**INSTRUCTIONS TO FOLLOW:** To complete the exercise, write out all the data exactly.

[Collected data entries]
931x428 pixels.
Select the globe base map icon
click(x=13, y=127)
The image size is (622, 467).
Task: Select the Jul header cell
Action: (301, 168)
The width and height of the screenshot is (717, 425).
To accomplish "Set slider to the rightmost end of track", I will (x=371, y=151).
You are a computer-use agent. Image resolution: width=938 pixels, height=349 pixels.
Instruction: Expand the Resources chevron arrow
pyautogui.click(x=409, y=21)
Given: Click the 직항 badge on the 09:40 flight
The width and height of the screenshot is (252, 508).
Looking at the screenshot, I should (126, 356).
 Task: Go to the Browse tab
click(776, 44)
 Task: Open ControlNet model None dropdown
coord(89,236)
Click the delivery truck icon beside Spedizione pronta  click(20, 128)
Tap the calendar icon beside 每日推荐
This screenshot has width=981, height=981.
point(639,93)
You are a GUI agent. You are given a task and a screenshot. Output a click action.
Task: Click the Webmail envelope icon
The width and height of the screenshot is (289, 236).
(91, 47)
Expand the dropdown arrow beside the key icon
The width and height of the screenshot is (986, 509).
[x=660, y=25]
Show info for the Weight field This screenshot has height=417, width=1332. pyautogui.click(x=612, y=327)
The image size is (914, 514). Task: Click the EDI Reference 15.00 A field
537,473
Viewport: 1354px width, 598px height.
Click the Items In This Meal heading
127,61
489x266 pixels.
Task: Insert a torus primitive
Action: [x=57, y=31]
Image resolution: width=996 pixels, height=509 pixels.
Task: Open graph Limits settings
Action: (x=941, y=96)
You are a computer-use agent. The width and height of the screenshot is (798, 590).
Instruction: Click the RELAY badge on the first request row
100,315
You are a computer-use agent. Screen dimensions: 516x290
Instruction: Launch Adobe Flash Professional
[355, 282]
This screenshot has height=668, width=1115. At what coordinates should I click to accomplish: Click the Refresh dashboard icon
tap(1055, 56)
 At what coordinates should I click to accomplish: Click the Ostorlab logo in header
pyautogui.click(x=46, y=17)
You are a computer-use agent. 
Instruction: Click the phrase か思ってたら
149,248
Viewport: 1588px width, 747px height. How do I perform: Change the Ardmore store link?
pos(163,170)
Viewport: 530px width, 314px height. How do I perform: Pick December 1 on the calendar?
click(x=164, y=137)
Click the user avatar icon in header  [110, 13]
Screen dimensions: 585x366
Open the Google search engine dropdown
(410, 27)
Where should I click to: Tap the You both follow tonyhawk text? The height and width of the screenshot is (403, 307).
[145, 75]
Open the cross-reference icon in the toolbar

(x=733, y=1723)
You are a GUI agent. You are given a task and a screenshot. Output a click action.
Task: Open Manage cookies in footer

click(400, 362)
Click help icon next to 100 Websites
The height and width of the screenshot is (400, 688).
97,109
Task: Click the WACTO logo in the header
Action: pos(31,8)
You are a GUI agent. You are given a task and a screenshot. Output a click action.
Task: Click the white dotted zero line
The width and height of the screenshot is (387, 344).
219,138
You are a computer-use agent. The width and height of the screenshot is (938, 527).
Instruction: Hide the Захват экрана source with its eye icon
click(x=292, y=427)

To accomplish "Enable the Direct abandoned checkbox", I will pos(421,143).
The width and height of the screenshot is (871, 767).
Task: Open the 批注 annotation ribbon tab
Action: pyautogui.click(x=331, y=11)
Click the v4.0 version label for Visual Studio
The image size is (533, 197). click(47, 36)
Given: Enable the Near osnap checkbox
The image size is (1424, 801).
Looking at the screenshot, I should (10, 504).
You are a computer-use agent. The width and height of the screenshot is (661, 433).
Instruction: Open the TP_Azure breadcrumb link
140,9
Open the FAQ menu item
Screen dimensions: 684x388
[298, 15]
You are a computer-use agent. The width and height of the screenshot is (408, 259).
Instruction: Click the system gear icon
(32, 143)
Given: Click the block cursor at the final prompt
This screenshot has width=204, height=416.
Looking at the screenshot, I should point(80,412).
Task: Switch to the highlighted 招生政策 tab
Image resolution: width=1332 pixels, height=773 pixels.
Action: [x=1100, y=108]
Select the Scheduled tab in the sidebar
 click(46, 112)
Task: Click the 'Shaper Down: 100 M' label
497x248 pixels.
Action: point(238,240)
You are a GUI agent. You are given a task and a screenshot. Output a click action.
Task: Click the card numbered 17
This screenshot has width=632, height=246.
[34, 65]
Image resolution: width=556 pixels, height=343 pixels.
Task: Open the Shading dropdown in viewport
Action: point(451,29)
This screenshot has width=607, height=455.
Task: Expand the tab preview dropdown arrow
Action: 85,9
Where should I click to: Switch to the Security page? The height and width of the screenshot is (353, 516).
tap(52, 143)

**ANSWER SECTION:**
931x428 pixels.
Select the globe base map icon
click(x=13, y=127)
The image size is (622, 467).
Task: Select the Jul header cell
Action: (301, 168)
The width and height of the screenshot is (717, 425).
To accomplish "Set slider to the rightmost end of track", I will (x=371, y=151).
You are a computer-use agent. Image resolution: width=938 pixels, height=349 pixels.
Instruction: Expand the Resources chevron arrow
pyautogui.click(x=409, y=21)
Given: Click the 직항 badge on the 09:40 flight
The width and height of the screenshot is (252, 508).
Looking at the screenshot, I should (126, 356).
 Task: Go to the Browse tab
click(776, 44)
 Task: Open ControlNet model None dropdown
coord(89,236)
Click the delivery truck icon beside Spedizione pronta  click(20, 128)
Tap the calendar icon beside 每日推荐
This screenshot has width=981, height=981.
point(639,93)
You are a GUI agent. You are given a task and a screenshot. Output a click action.
Task: Click the Webmail envelope icon
The width and height of the screenshot is (289, 236).
(91, 47)
Expand the dropdown arrow beside the key icon
The width and height of the screenshot is (986, 509).
[x=660, y=25]
Show info for the Weight field This screenshot has height=417, width=1332. pyautogui.click(x=612, y=327)
The image size is (914, 514). Task: Click the EDI Reference 15.00 A field
537,473
Viewport: 1354px width, 598px height.
Click the Items In This Meal heading
127,61
489x266 pixels.
Task: Insert a torus primitive
Action: [x=57, y=31]
Image resolution: width=996 pixels, height=509 pixels.
Task: Open graph Limits settings
Action: (x=941, y=96)
You are a computer-use agent. The width and height of the screenshot is (798, 590).
Instruction: Click the RELAY badge on the first request row
100,315
You are a computer-use agent. Screen dimensions: 516x290
Instruction: Launch Adobe Flash Professional
[355, 282]
This screenshot has height=668, width=1115. At what coordinates should I click to accomplish: Click the Refresh dashboard icon
tap(1055, 56)
 At what coordinates should I click to accomplish: Click the Ostorlab logo in header
pyautogui.click(x=46, y=17)
You are a computer-use agent. 
Instruction: Click the phrase か思ってたら
149,248
Viewport: 1588px width, 747px height. How do I perform: Change the Ardmore store link?
pos(163,170)
Viewport: 530px width, 314px height. How do I perform: Pick December 1 on the calendar?
click(x=164, y=137)
Click the user avatar icon in header  [110, 13]
Screen dimensions: 585x366
Open the Google search engine dropdown
(410, 27)
Where should I click to: Tap the You both follow tonyhawk text? The height and width of the screenshot is (403, 307).
[145, 75]
Open the cross-reference icon in the toolbar

(x=733, y=1723)
You are a GUI agent. You are given a task and a screenshot. Output a click action.
Task: Open Manage cookies in footer

click(400, 362)
Click help icon next to 100 Websites
The height and width of the screenshot is (400, 688).
97,109
Task: Click the WACTO logo in the header
Action: pos(31,8)
You are a GUI agent. You are given a task and a screenshot. Output a click action.
Task: Click the white dotted zero line
The width and height of the screenshot is (387, 344).
219,138
You are a computer-use agent. The width and height of the screenshot is (938, 527).
Instruction: Hide the Захват экрана source with its eye icon
click(x=292, y=427)

To accomplish "Enable the Direct abandoned checkbox", I will pos(421,143).
The width and height of the screenshot is (871, 767).
Task: Open the 批注 annotation ribbon tab
Action: pyautogui.click(x=331, y=11)
Click the v4.0 version label for Visual Studio
The image size is (533, 197). click(47, 36)
Given: Enable the Near osnap checkbox
The image size is (1424, 801).
Looking at the screenshot, I should (10, 504).
You are a computer-use agent. The width and height of the screenshot is (661, 433).
Instruction: Open the TP_Azure breadcrumb link
140,9
Open the FAQ menu item
Screen dimensions: 684x388
[298, 15]
You are a computer-use agent. The width and height of the screenshot is (408, 259).
Instruction: Click the system gear icon
(32, 143)
Given: Click the block cursor at the final prompt
This screenshot has width=204, height=416.
Looking at the screenshot, I should point(80,412).
Task: Switch to the highlighted 招生政策 tab
Image resolution: width=1332 pixels, height=773 pixels.
Action: [x=1100, y=108]
Select the Scheduled tab in the sidebar
 click(46, 112)
Task: Click the 'Shaper Down: 100 M' label
497x248 pixels.
Action: point(238,240)
You are a GUI agent. You are given a task and a screenshot. Output a click action.
Task: Click the card numbered 17
This screenshot has width=632, height=246.
[34, 65]
Image resolution: width=556 pixels, height=343 pixels.
Task: Open the Shading dropdown in viewport
Action: point(451,29)
This screenshot has width=607, height=455.
Task: Expand the tab preview dropdown arrow
Action: 85,9
Where should I click to: Switch to the Security page? The height and width of the screenshot is (353, 516).
tap(52, 143)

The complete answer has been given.